* [What this task involves]:
When you reach the line containing "PROJECTS (697, 446)" in the entries below, repeat it and each line after it exactly until the entries end.

* [Task input]:
§ §

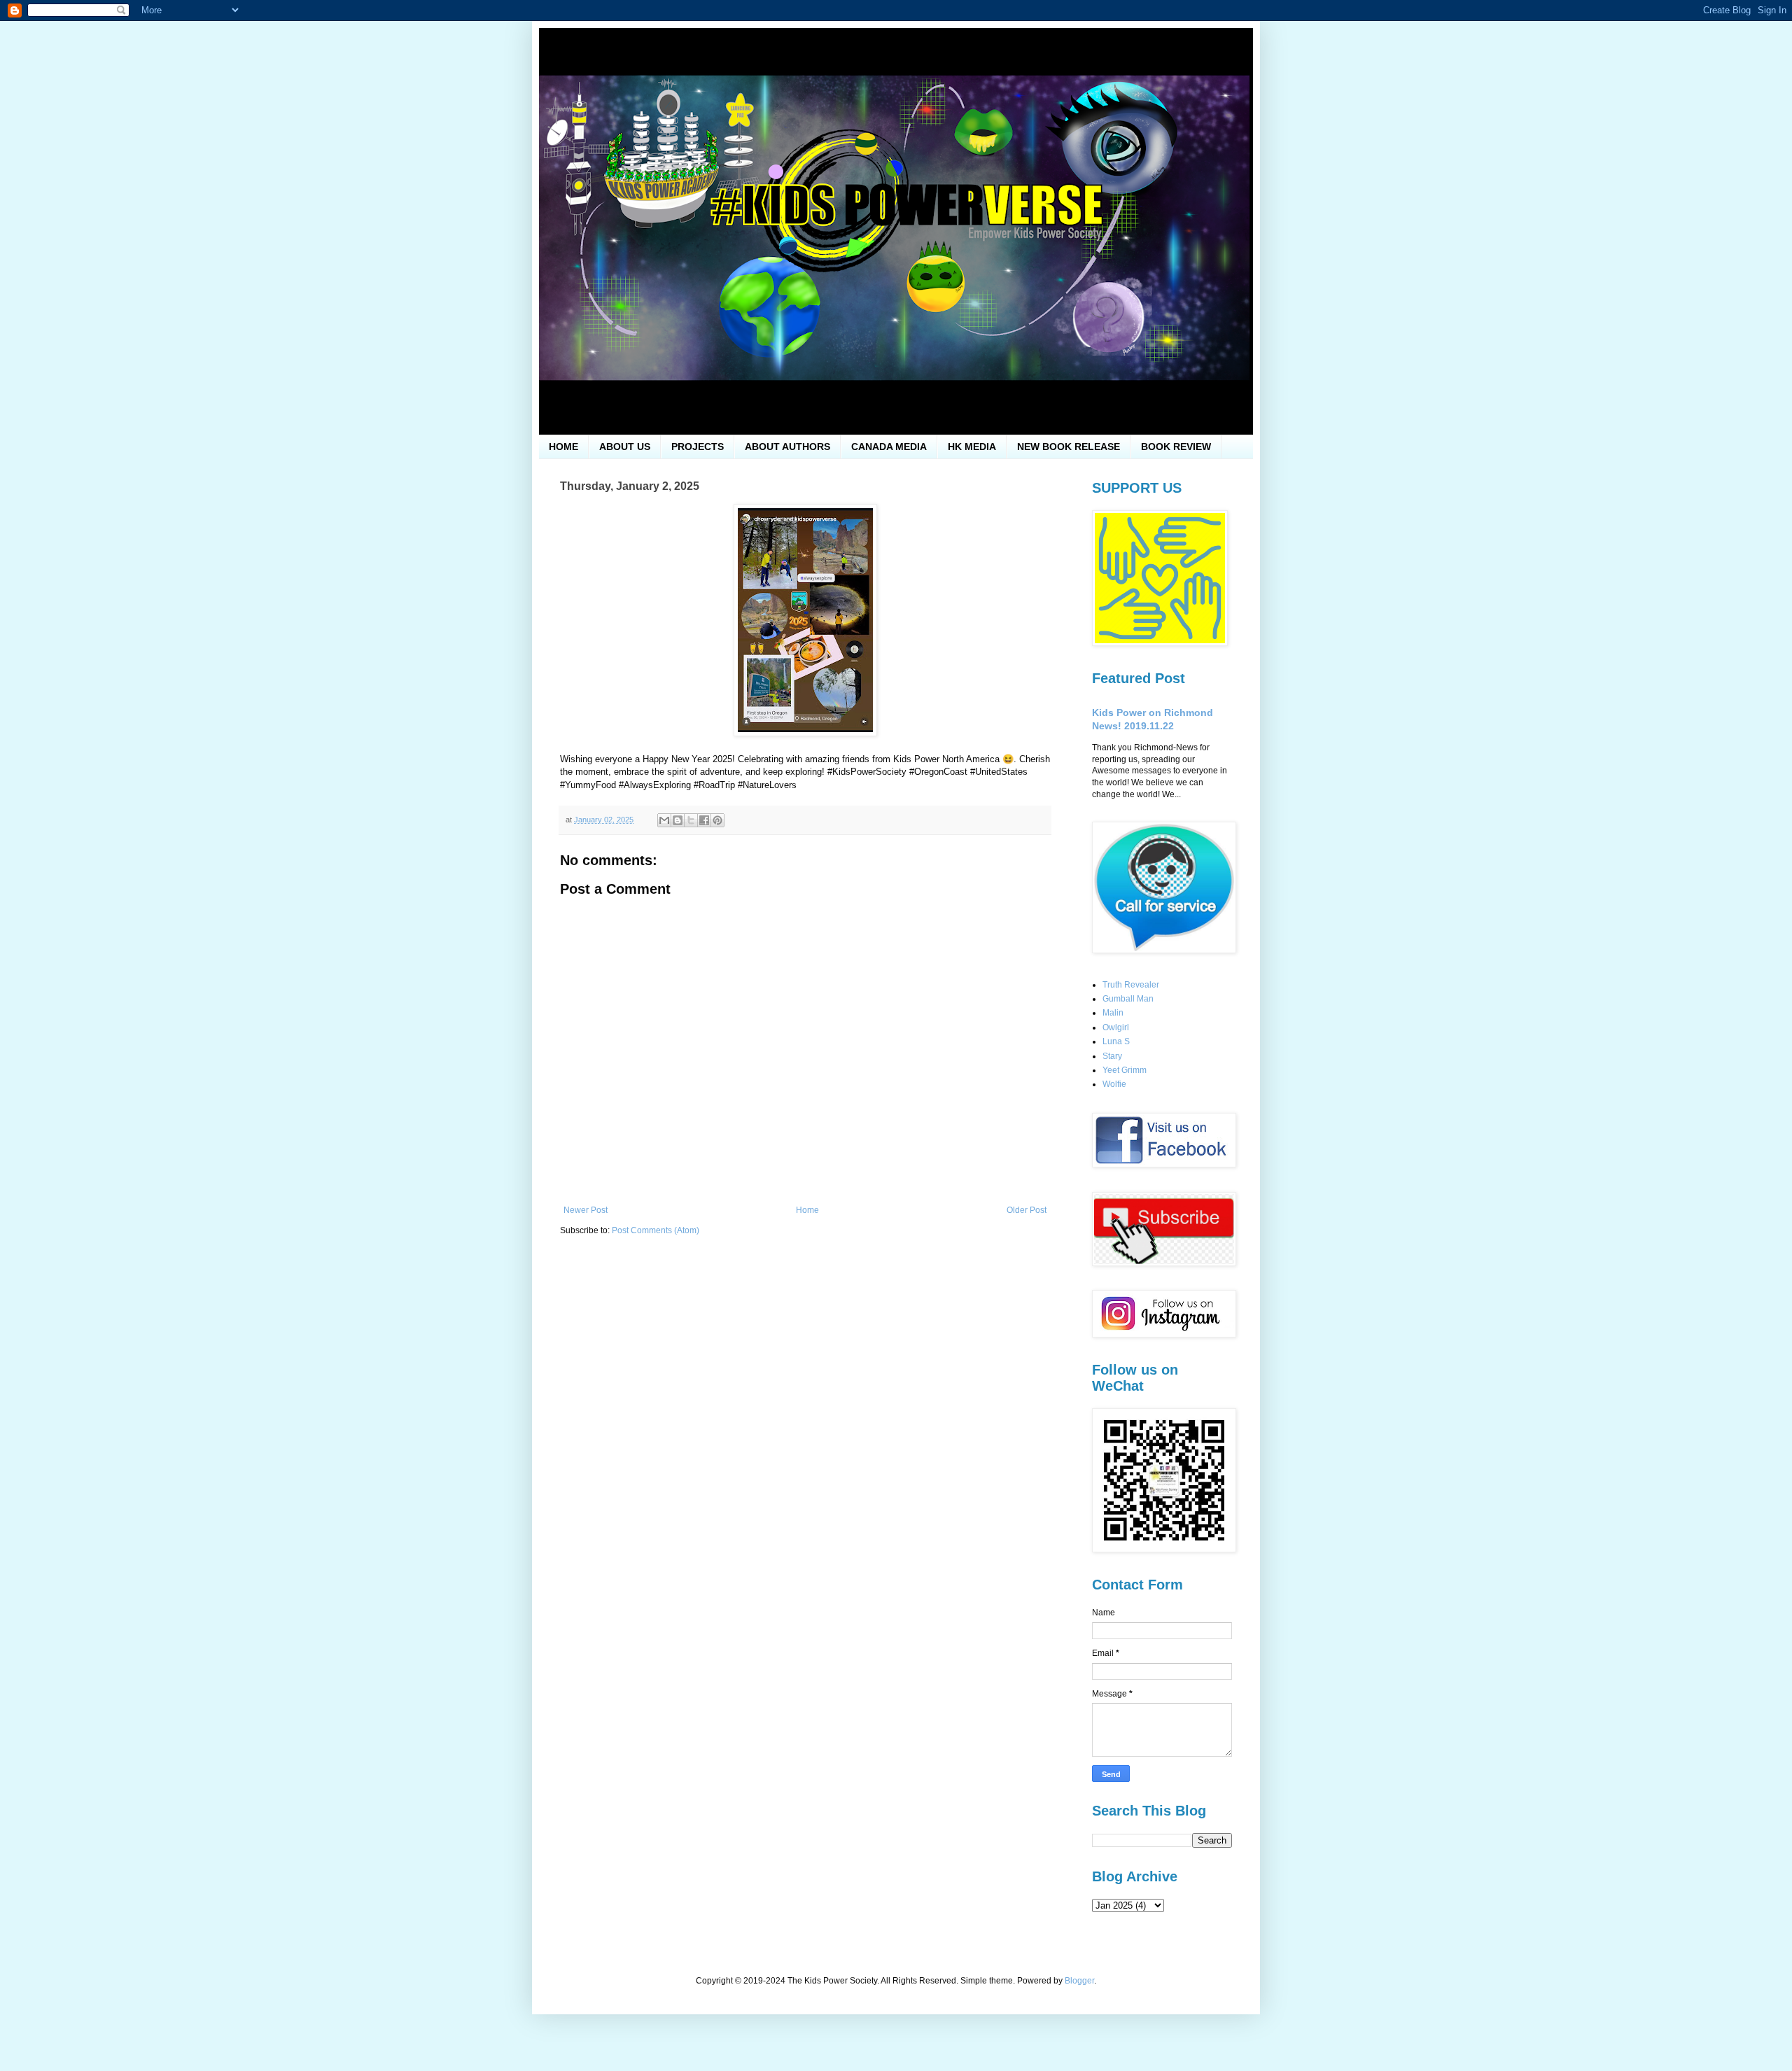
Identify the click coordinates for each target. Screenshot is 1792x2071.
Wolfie (1114, 1084)
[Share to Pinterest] (717, 820)
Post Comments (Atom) (655, 1230)
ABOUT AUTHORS (787, 446)
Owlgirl (1115, 1027)
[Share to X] (691, 820)
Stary (1112, 1056)
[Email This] (664, 820)
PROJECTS (697, 446)
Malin (1113, 1013)
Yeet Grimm (1124, 1070)
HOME (563, 446)
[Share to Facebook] (704, 820)
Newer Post (586, 1210)
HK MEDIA (972, 446)
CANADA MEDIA (889, 446)
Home (807, 1210)
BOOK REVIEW (1176, 446)
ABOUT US (624, 446)
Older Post (1026, 1210)
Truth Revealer (1130, 985)
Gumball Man (1128, 999)
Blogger (1079, 1981)
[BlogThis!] (678, 820)
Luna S (1116, 1041)
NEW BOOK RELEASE (1068, 446)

§ §

* [Finished exercise]:
PROJECTS (697, 446)
Malin (1113, 1013)
Yeet Grimm (1124, 1070)
HOME (563, 446)
[Share to Facebook] (704, 820)
Newer Post (586, 1210)
HK MEDIA (972, 446)
CANADA MEDIA (889, 446)
Home (807, 1210)
BOOK REVIEW (1176, 446)
ABOUT US (624, 446)
Older Post (1026, 1210)
Truth Revealer (1130, 985)
Gumball Man (1128, 999)
Blogger (1079, 1981)
[BlogThis!] (678, 820)
Luna S (1116, 1041)
NEW BOOK RELEASE (1068, 446)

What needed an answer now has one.